Dari hasil survey yang tercatat pada table 11 pola makan orang tua terhadap

balitanya dirasa masih kurang, sebagian besar orang tua membiasakan anak untuk

makan 3x sehari, tetapi masih kurangnya pengetahuan mereka mengenai gizi tidak

menjamin kecukupan frekuensi makan sebanding dengan kebutuhan gizi balita.

Hal ini ditunjukkan sebagian besar responden membiarkan atau menunda

memberi makan apabila anak balita mereka tidak mau makan.
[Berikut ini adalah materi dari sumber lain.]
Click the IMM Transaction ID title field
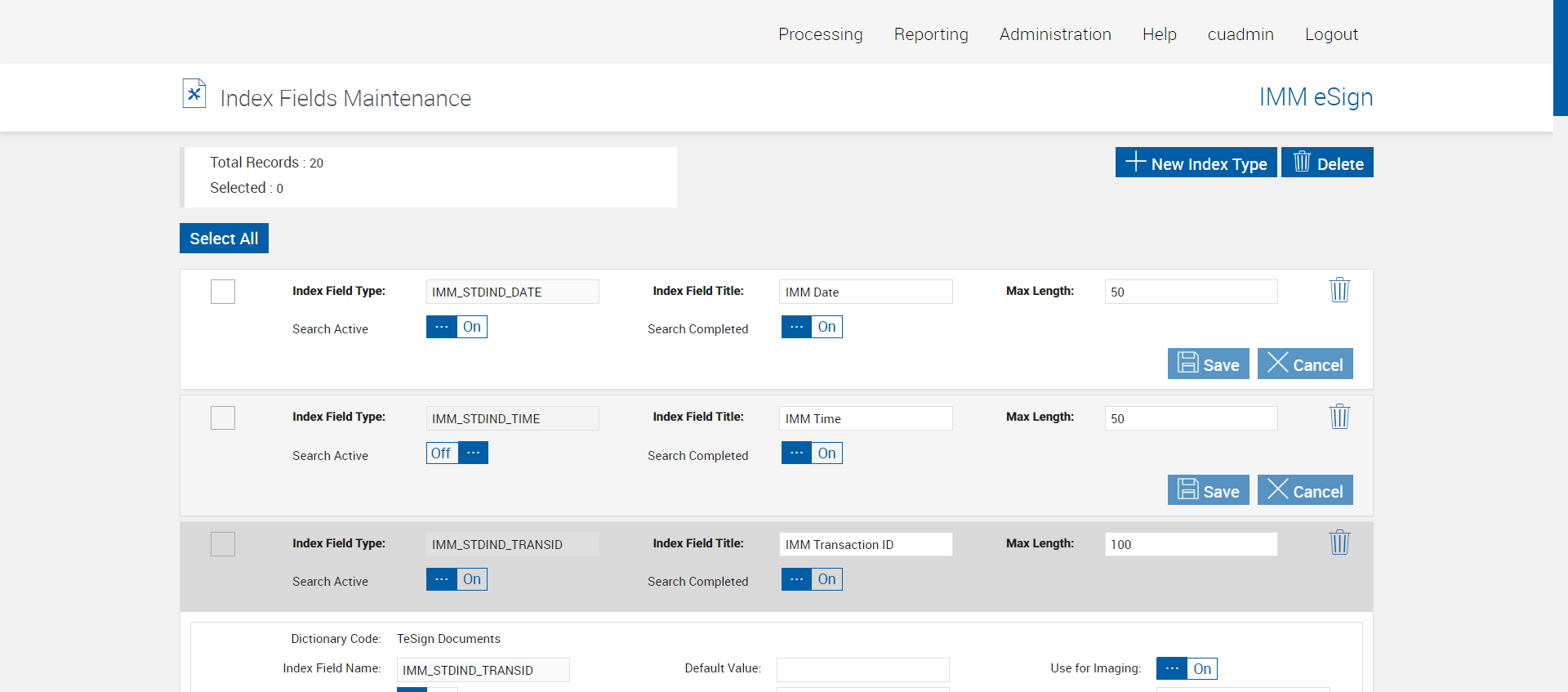The image size is (1568, 692). pyautogui.click(x=865, y=545)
Seringnya

pemberian cemilan jajanan dari warung juga akan mempengaruhi minat dan porsi

makan.

Page 31: Penelitian Gizi Buruk Sedayu

BAB V

KESIMPULAN DAN SARAN

A. Kesimpulan

1. Dari 7 balita yang dilaporkan dengan gizi buruk terdapat 3 balita dengan

gizi kurang dan 4 balita dengan gizi buruk berdasarkan penilaian berat

badan per umur dari NCHS.

2. Balita dengan BB BGM, tidak selalu merupakan balita dengan gizi buruk.

Diperlukan penlaian status gizi berdasarkan NCHS.

3. Tingkat pendidikan responden masih terglong kurang dengan tingkat

pendidikan yang tergolong rendah.

4. Pengetahuan dan sikap orang tua mengenai ASI dan gizi balita terutama

gizi buruk masih dirasa kurang.

5. Sikap dan pola asuh orang tua berkaitan dengan pemberian makan balita

dirasa masi kurang.

B. Saran

1. Penyuluhan lebih bersifat personal pada keluarga penderita gizi buruk,

terutama ibu.

2. Meningkatkan penyuluhan kelompok melalui posyandu agar masyarakat

lebih mengetahu mengenai gizi buruk dalam usaha preventif.

Page 32: Penelitian Gizi Buruk Sedayu

3. Pelatihan khusus kader tentang gizi buruk dengan tujuan lebih

tersampaikanya informasi langsung ke sasaran melalui kegiatan

masyarakat.

4. Perlu dilakukan evaluasi kesehatan secara seksama terhadap calon

penderita dan penderita gizi buruk sehingga penyakit penyerta dapat

ditangani dengan segera.

5. Penanganan yang disarankan bagi penderita gizi buruk yang ada di

wilayah kerja puskesmas Sedayu 1 adalah dengan pemberian PMT secara

berkala, meskipun perlu dilakukan pengawasan tambahan terhadap

beberapa penderita agar kegagalan intervensi dapat diminimalisir.